There are three main ways to load an SVG symbol sprite into a page, each with different trade-offs:

Inline sprite

Paste the entire sprite SVG directly into the HTML <body>. This is the simplest approach — no CORS issues, no extra HTTP request. The symbols are immediately available to any <use> reference on the page. Works best for single-page applications or when you have a small icon set (under ~50 icons).

External sprite

Load the sprite as an external file via <use href="icons.svg#home">. This keeps your HTML clean and lets the browser cache the sprite separately from the page. However, it has CORS implications: the sprite must be served from the same origin, or the server must set appropriate Access-Control-Allow-Origin headers. Note that Internet Explorer does not support external <use> references — use the svg4everybody polyfill if you need IE support.

JS injection

Load the sprite file via fetch() and inject it into the DOM at runtime. This combines the cacheability of external sprites with the reliability of inline sprites — the injected SVG becomes part of the document, so <use> references work without CORS restrictions. Bobcorn generates this approach: a JS file that fetches and registers all symbols when loaded.

JS injection approach (Bobcorn output)
<!-- Load the generated JS sprite -->
<script src="icons-symbol.js"></script>

<!-- Then use normally: -->
<svg class="icon"><use href="#icon-home"></use></svg>
<svg class="icon"><use href="#icon-search"></use></svg>

The JS file creates a hidden <svg> element containing all <symbol> definitions and appends it to the document body. Once loaded, icons are referenced identically to the inline approach.

When to Use SVG Symbols

SVG symbol sprites are the right choice when your project needs capabilities that font icons can't provide:

  • Multi-color icons — when icons use more than one color, gradients, or complex fills that a single-glyph font can't represent
  • Accessibility is a top priority — each icon can include a <title> element and aria-label attribute, giving screen readers meaningful descriptions
  • Animated icon parts — you need to animate individual paths or groups within an icon (e.g., a spinning gear inside a settings icon)
  • SVG-heavy projects — your application already uses inline SVG extensively, so symbols fit naturally into the existing architecture
  • Maximum rendering sharpness — font hinting can cause alignment issues at small sizes; SVG symbols render pixel-perfectly at any dimension

When to Stick with Font Icons

Font icons remain the better choice in several common scenarios:

  • Large icon sets (200+) — a compressed WOFF2 font file is significantly smaller than an SVG sprite with the same number of icons
  • All monochrome icons — if every icon is a single color, font icons give you the simplest integration with no trade-offs
  • CSS-only integration — font icons require only a stylesheet link and CSS classes, with no JavaScript or extra markup
  • Legacy systems — projects already using icon fonts don't gain enough from switching to justify the migration effort
  • Pseudo-element support — you need icons in ::before or ::after pseudo-elements, which only work with font glyphs
In Bobcorn
Bobcorn can export your icons as a JS symbol sprite file alongside the font files.
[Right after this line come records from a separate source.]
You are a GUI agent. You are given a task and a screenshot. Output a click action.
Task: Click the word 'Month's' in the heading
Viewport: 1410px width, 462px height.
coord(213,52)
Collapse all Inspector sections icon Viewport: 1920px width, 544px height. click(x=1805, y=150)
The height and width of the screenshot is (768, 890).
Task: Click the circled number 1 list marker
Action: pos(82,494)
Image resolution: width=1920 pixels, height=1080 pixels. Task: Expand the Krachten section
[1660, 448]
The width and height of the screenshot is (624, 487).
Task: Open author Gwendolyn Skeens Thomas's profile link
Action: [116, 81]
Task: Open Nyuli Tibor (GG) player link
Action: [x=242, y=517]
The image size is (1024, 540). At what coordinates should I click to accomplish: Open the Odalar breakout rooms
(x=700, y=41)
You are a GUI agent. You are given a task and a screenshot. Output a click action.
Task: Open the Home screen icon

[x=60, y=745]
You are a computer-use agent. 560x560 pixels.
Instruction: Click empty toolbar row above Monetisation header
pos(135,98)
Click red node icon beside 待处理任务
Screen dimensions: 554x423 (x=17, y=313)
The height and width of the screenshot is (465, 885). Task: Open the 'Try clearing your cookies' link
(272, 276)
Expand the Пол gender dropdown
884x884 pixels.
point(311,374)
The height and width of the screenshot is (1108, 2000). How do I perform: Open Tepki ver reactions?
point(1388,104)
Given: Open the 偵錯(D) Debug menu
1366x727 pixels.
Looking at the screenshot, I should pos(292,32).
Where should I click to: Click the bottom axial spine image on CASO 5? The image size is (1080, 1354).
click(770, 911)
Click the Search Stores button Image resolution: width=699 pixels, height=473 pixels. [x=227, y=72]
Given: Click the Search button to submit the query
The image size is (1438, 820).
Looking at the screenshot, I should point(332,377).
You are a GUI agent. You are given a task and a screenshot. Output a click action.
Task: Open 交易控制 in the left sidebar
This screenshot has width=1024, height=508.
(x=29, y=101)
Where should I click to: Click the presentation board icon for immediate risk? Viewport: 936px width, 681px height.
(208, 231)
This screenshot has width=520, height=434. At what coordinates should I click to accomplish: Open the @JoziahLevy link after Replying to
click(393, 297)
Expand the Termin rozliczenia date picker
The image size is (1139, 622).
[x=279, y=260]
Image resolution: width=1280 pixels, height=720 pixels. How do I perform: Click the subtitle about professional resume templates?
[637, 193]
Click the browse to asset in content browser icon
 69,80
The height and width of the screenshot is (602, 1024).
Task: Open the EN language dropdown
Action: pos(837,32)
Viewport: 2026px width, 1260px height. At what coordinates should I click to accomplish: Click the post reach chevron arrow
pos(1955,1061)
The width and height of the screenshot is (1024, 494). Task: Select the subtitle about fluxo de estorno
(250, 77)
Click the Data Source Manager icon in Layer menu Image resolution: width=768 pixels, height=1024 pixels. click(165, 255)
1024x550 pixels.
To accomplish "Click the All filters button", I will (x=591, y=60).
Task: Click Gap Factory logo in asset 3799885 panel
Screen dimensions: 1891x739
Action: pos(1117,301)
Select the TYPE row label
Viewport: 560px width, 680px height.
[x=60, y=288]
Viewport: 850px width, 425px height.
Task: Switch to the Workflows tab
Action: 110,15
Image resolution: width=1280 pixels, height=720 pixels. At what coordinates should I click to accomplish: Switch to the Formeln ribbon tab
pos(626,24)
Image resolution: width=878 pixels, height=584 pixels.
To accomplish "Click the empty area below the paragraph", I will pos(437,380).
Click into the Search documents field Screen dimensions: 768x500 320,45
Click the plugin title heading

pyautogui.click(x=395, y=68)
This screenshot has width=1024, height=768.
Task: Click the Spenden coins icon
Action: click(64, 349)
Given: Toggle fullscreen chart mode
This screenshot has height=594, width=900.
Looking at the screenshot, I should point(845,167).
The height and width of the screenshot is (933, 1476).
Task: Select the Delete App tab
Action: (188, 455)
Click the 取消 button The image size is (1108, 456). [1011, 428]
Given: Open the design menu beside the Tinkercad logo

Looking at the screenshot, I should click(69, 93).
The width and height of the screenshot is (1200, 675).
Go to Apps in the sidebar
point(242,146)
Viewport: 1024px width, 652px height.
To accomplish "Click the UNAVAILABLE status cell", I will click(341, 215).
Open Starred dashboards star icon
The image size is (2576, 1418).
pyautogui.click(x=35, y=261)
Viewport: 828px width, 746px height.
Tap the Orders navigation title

Enable the JS option in the export dialog. The generated file creates an inline SVG sprite and registers all symbols when loaded. You can use both approaches in the same project — fonts for simple UI icons, symbols for complex colored illustrations.
Tip
You don't have to choose one or the other. Many design systems use font icons for the bulk of their monochrome UI icons (buttons, navigation, form elements) and SVG symbols for a handful of multi-color illustrations or animated icons. Bobcorn's export dialog lets you generate both in a single export.